Count how many lines in the data below contain the string "Where", with case counting, and give only that number.
++++
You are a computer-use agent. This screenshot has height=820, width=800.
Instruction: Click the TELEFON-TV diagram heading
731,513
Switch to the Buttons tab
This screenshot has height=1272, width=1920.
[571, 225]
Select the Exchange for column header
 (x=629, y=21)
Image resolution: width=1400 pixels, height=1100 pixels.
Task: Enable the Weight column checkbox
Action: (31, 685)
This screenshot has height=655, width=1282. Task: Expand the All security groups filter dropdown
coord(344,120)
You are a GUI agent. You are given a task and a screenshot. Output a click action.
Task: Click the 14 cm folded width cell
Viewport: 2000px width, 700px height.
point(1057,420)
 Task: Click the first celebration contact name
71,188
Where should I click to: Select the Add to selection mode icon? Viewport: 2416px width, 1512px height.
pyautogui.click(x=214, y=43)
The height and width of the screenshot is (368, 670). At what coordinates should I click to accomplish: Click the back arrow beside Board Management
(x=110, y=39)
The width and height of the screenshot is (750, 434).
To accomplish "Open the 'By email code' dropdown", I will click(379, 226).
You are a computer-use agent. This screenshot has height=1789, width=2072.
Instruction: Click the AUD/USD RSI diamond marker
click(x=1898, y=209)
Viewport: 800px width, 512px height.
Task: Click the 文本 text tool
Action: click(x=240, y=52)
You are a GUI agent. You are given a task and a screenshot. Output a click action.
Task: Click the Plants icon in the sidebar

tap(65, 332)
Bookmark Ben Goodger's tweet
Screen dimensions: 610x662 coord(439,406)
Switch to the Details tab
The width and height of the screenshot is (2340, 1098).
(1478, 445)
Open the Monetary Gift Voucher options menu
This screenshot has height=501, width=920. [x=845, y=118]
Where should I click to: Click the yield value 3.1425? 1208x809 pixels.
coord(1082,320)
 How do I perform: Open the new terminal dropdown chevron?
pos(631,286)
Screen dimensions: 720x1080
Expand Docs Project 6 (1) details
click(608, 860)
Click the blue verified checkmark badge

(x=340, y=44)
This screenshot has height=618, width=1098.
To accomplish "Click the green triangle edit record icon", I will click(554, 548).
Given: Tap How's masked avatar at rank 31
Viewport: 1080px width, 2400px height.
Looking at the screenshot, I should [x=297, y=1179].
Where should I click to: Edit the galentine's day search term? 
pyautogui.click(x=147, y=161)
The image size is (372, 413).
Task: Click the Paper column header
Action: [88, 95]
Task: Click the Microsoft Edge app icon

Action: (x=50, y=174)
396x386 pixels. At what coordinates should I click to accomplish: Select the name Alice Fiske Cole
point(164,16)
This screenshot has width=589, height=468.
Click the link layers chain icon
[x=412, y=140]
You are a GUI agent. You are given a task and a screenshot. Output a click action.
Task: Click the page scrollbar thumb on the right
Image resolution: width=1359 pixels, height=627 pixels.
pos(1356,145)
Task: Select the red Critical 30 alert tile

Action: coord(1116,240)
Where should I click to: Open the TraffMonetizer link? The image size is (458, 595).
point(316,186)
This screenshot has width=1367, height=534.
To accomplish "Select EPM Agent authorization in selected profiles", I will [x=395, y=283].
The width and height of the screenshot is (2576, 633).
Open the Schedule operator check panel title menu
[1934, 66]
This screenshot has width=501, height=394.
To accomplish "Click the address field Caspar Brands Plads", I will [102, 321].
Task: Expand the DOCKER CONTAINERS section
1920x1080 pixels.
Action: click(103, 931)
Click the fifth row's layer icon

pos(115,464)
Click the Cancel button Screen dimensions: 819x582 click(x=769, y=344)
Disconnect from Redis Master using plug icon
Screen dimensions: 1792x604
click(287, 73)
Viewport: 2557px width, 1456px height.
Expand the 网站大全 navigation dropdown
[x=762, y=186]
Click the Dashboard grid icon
++++
The solution –
4